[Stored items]
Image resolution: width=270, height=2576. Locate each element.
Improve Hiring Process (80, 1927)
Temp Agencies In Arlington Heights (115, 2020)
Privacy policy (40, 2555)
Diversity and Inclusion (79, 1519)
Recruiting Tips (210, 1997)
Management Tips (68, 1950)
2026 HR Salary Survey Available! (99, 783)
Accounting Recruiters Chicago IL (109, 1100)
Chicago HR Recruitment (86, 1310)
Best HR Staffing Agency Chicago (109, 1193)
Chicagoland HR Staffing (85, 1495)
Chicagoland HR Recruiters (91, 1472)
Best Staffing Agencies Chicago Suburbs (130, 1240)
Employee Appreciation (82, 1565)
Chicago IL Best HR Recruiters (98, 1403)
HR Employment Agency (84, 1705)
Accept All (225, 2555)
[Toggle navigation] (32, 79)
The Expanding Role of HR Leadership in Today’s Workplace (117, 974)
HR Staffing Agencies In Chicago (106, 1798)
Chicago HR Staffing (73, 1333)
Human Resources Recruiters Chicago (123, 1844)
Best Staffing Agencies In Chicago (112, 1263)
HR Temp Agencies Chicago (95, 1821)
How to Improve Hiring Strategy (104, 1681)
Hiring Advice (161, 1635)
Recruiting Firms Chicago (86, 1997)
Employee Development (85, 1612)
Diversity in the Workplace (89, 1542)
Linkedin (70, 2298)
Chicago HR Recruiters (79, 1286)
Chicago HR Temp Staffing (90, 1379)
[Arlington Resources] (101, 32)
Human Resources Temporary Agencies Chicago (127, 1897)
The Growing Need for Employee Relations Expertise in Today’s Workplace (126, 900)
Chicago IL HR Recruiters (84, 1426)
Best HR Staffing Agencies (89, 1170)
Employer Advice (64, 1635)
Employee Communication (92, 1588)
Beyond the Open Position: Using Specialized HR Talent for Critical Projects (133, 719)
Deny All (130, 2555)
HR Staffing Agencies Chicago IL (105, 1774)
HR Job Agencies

= What you have to do =
Whatever appears in the records must be returned exactly.

= Result of the task =
Image resolution: width=270, height=2576. Locate each element.
Improve Hiring Process (80, 1927)
Temp Agencies In Arlington Heights (115, 2020)
Privacy policy (40, 2555)
Diversity and Inclusion (79, 1519)
Recruiting Tips (210, 1997)
Management Tips (68, 1950)
2026 HR Salary Survey Available! (99, 783)
Accounting Recruiters Chicago IL (109, 1100)
Chicago HR Recruitment (86, 1310)
Best HR Staffing Agency Chicago (109, 1193)
Chicagoland HR Staffing (85, 1495)
Chicagoland HR Recruiters (91, 1472)
Best Staffing Agencies Chicago Suburbs (130, 1240)
Employee Appreciation (82, 1565)
Chicago IL Best HR Recruiters (98, 1403)
HR Employment Agency (84, 1705)
Accept All (225, 2555)
[Toggle navigation] (32, 79)
The Expanding Role of HR Leadership in Today’s Workplace (117, 974)
HR Staffing Agencies In Chicago (106, 1798)
Chicago HR Staffing (73, 1333)
Human Resources Recruiters Chicago (123, 1844)
Best Staffing Agencies In Chicago (112, 1263)
HR Temp Agencies Chicago (95, 1821)
How to Improve Hiring Strategy (104, 1681)
Hiring Advice (161, 1635)
Recruiting Firms Chicago (86, 1997)
Employee Development (85, 1612)
Diversity in the Workplace (89, 1542)
Linkedin (70, 2298)
Chicago HR Recruiters (79, 1286)
Chicago HR Temp Staffing (90, 1379)
[Arlington Resources] (101, 32)
Human Resources Temporary Agencies Chicago (127, 1897)
The Growing Need for Employee Relations Expertise in Today’s Workplace (126, 900)
Chicago IL HR Recruiters (84, 1426)
Best HR Staffing Agencies (89, 1170)
Employer Advice (64, 1635)
Employee Communication (92, 1588)
Beyond the Open Position: Using Specialized HR Talent for Critical Projects (133, 719)
Deny All (130, 2555)
HR Staffing Agencies Chicago IL (105, 1774)
HR Job Agencies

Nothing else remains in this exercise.